Write out the following items verbatim, starting at the beginning of the items and ending at the line containing "click(547, 401)", with both ends included.

Material supplied >>
☆ ☆ ☆ ☆ ☆ ☆ ☆

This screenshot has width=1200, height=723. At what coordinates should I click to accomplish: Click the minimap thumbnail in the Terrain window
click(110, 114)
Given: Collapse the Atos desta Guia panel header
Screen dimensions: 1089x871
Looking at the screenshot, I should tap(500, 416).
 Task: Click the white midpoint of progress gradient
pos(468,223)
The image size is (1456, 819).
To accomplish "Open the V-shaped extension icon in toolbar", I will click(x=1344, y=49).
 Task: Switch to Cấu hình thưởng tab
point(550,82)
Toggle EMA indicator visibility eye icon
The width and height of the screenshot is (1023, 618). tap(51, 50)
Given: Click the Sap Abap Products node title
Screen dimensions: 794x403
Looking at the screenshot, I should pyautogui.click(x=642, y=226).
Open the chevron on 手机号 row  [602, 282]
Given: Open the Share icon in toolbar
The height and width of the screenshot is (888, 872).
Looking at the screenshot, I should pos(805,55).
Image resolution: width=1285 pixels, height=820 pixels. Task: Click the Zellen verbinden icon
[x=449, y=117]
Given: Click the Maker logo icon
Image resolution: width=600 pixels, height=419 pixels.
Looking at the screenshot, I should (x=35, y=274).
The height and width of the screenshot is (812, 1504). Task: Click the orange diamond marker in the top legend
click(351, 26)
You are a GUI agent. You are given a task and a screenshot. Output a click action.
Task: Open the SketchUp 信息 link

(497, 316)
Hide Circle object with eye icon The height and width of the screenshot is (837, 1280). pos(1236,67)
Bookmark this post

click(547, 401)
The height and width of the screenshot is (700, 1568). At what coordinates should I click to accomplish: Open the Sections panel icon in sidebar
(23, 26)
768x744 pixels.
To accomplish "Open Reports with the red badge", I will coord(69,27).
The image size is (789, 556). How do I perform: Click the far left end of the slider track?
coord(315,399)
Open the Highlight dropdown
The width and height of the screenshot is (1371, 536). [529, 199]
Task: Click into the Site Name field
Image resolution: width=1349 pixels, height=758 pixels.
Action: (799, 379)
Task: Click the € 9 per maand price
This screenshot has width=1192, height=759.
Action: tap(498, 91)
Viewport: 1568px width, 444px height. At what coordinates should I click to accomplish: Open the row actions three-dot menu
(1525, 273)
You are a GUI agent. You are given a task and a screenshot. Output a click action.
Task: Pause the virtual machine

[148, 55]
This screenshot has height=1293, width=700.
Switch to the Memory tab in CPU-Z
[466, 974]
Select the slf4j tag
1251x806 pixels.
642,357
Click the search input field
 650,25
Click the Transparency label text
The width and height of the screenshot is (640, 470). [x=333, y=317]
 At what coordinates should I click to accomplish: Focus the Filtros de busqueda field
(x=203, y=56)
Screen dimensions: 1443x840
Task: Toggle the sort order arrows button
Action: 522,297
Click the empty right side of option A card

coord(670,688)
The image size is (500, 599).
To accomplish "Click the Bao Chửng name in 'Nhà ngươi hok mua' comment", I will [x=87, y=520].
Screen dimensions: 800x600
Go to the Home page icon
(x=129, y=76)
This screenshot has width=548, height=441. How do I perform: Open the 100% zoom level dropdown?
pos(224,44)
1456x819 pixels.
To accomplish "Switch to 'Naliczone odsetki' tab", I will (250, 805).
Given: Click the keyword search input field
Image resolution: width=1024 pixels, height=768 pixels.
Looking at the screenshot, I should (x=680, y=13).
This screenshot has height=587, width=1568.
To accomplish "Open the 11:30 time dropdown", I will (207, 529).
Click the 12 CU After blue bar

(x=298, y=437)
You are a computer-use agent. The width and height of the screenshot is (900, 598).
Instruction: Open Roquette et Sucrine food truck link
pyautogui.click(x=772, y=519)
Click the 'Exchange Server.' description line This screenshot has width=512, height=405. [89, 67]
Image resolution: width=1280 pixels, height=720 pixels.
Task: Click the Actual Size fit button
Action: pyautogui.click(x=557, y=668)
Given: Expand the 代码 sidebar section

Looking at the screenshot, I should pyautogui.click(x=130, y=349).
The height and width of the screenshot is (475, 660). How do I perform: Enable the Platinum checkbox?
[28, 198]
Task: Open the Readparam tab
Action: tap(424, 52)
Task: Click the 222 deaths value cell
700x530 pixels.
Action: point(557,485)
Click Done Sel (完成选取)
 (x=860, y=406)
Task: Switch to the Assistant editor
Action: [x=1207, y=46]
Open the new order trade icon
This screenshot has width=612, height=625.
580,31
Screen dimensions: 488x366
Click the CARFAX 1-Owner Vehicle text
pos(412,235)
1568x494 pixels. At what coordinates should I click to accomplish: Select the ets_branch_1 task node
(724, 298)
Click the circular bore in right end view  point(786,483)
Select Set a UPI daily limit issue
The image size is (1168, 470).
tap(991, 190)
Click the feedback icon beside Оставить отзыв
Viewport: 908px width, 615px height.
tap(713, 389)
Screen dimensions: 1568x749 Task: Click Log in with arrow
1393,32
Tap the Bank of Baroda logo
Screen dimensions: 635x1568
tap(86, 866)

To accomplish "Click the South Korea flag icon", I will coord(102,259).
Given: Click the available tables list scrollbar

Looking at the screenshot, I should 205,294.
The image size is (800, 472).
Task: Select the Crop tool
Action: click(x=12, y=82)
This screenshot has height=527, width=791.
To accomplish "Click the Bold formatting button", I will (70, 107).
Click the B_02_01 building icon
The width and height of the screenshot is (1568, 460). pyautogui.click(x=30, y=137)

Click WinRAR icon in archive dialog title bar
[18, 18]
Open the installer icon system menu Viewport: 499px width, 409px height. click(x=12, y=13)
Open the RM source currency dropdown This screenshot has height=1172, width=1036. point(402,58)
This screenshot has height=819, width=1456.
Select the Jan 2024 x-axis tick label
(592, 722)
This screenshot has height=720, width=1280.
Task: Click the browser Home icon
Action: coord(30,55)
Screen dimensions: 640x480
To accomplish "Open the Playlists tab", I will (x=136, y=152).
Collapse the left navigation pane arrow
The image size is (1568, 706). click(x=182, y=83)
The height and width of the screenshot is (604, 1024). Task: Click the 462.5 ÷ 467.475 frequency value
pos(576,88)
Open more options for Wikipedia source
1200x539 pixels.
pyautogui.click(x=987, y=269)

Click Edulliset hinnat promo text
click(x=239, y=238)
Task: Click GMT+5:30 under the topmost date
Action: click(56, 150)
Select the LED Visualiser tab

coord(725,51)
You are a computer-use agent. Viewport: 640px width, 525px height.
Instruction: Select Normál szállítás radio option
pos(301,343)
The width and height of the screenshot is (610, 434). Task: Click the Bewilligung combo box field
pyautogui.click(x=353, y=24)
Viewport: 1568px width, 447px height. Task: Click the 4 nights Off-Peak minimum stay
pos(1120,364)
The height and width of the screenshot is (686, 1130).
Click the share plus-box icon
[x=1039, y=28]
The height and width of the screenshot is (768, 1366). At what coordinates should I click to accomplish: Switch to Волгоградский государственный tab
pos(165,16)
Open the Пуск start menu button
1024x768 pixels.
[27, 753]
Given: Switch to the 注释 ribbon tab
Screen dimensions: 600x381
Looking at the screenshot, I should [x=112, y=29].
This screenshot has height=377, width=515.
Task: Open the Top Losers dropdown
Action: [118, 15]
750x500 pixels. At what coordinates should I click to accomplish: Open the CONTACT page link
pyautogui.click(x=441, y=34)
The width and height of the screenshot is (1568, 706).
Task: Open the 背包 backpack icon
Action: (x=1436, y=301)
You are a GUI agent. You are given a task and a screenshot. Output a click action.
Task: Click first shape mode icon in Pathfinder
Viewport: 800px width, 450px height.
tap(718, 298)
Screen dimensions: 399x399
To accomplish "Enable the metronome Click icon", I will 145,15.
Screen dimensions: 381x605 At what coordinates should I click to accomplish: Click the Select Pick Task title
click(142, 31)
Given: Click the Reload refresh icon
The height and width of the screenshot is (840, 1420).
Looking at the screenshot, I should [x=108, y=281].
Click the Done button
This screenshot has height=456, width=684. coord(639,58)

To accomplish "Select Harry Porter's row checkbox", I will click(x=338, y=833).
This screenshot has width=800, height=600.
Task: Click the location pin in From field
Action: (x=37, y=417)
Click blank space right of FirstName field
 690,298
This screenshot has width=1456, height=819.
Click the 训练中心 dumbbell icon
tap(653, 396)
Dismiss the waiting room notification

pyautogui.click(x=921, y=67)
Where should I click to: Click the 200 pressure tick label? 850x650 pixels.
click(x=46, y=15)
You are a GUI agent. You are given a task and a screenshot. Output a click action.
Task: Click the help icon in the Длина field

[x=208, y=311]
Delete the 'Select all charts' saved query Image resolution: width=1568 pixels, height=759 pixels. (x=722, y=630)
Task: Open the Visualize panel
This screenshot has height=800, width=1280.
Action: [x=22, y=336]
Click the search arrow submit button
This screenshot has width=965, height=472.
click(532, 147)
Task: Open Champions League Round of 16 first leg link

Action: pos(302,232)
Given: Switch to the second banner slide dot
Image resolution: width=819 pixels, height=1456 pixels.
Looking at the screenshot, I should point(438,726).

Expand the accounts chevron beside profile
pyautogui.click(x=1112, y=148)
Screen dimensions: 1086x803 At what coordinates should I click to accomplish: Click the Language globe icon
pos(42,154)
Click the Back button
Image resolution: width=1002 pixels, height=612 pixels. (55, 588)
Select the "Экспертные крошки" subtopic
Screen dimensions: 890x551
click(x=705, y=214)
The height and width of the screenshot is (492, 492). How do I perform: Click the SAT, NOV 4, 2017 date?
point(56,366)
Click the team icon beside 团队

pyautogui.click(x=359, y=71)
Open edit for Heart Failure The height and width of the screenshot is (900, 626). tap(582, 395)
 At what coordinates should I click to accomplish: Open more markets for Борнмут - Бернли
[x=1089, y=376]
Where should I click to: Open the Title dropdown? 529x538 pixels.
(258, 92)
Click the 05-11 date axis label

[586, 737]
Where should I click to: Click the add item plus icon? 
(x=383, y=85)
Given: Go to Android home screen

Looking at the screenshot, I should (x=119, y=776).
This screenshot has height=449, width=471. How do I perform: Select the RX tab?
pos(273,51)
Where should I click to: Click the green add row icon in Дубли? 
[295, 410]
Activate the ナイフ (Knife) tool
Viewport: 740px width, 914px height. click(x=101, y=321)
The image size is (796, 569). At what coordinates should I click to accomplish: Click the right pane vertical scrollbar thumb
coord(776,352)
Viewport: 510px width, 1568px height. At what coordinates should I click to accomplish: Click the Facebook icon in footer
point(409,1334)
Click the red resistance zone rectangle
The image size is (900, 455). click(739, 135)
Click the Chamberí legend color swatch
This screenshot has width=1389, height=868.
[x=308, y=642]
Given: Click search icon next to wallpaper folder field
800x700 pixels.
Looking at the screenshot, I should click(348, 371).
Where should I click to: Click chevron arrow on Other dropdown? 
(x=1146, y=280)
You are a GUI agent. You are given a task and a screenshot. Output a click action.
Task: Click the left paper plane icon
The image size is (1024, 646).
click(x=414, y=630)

☆ ☆ ☆ ☆ ☆ ☆ ☆

Finished answer >>
This screenshot has width=1200, height=723. At what coordinates should I click to accomplish: Click the minimap thumbnail in the Terrain window
click(110, 114)
Given: Collapse the Atos desta Guia panel header
Screen dimensions: 1089x871
Looking at the screenshot, I should tap(500, 416).
 Task: Click the white midpoint of progress gradient
pos(468,223)
The image size is (1456, 819).
To accomplish "Open the V-shaped extension icon in toolbar", I will click(x=1344, y=49).
 Task: Switch to Cấu hình thưởng tab
point(550,82)
Toggle EMA indicator visibility eye icon
The width and height of the screenshot is (1023, 618). tap(51, 50)
Given: Click the Sap Abap Products node title
Screen dimensions: 794x403
Looking at the screenshot, I should pyautogui.click(x=642, y=226).
Open the chevron on 手机号 row  [602, 282]
Given: Open the Share icon in toolbar
The height and width of the screenshot is (888, 872).
Looking at the screenshot, I should pos(805,55).
Image resolution: width=1285 pixels, height=820 pixels. Task: Click the Zellen verbinden icon
[x=449, y=117]
Given: Click the Maker logo icon
Image resolution: width=600 pixels, height=419 pixels.
Looking at the screenshot, I should (x=35, y=274).
The height and width of the screenshot is (812, 1504). Task: Click the orange diamond marker in the top legend
click(351, 26)
You are a GUI agent. You are given a task and a screenshot. Output a click action.
Task: Open the SketchUp 信息 link

(497, 316)
Hide Circle object with eye icon The height and width of the screenshot is (837, 1280). pos(1236,67)
Bookmark this post

click(547, 401)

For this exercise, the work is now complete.